To C. H. Blackley   5 July [1873]1

Down, | Beckenham, Kent.

July 5th

Dear Sir

I have read about 23 of your book with much interest.2 The power of pollen in exciting the skin & mucous membrane seems to me an astonishing fact.— Would it not be worth while to kill the pollen by a dry heat rather above the boiling point of water, & see if it retains its injurious properties? But my object in writing now is to say that I imagine that you are not fully aware that plants may be divided into 2 great classes,—those with incoherent pollen & those with coherent pollen.
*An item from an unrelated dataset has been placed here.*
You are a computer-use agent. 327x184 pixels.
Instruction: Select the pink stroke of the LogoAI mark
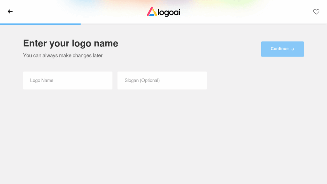coord(150,11)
The former are called by Delpino “anemophilous” plants, as they are fertilized by the wind: & the latter “entomiphilous plants”, as they are fert. by insects.3

Perhaps where grass is cut & dried; some pollen of the entomophilous division may be blown about; but naturally hardly any would thus be blown. Whereas the pollen of Anemophilous plants cannot fail to be largely blown in every direction. In your list the Gramineæ, Cyperaceæ, Amentaceæ, Urticaceæ, some Polygonaceæ & Plantagineæ are the sole Anemophilous plants. The Coniferæ evidently belong to the same class, & lakes in the Tyrol are sometimes coated with the pollen of fir-trees.4

I do not know whether you will care to receive these few hasty remarks.—

With my best respects | I remain | Dear Sir | Yours faithfully | Ch. Darwin

Dr. Burdon Sanderson, who has been here, & to whom I showed your book, was much interested by what he had time to read.5

P.S. I have now read a little more. Your investigations in the upper regions seem to me most ingenious & profoundly interesting. I add one or two trifling remarks

p. 148. I have seen an account of buckets-full of coniferous pollen having been swept off the deck of a ship off the American coast; but I cannot give my reference.6

p. 152. I shd. think grains of pollen, after having forced their contents, through the tubes into the plumose stigmata of grasses, could be easily blown away by a strong wind, & would then consist of mere empty cases7

p. 157. Buckwheat is certainly an entomophilous plant & as it is dimorphic depends on Bees for its perfect fertilisation. The wind wd rarely or never carry away much of its pollen.8

C.D.

P.S. 2d. Riley (a good observer) says in his “Fifth annual Report of the noxious Insects of Missouri” that near St Louis the ground appeared one day as if sprinkled with sulphur from the quantity of coniferous pollen, which must come from the fir-trees, 400 miles distant, then in flower in the S. States.—9

Footnotes

The year is established by the reference to Blackley 1873.
CD refers to Blackley’s Experimental researches on the causes and nature of catarrhus aestivus (hay-fever or hay-asthma) (Blackley 1873). See letter to C. H. Blackley, 14 June [1873] and n. 2.
The list appears in Blackley 1873, p. 75. CD underlined the anemophilous plants he mentions in his own copy, now in the Darwin Library–CUL (see Marginalia 1: 59). The family Gramineae (grasses) is now more commonly called Poaceae. Urticaceae is the family of nettles, Polygonaceae is the family of buckwheat and knotweed, and Cyperaceae is the family of sedges. The former order Amentaceae included Salicaceae (willows and poplars), Juglandaceae (walnut and hickory), Betulaceae (birch and alder), and Fagaceae (oak, beech, and chestnut). The family Plantaginaceae contains ribworts. Coniferae is the former order of conifers, which are now the class Pinopsida.
Emma Darwin’s diary (DAR 242) records that John Scott Burdon Sanderson and his wife, Ghetal Burdon Sanderson, visited on 4 July 1873.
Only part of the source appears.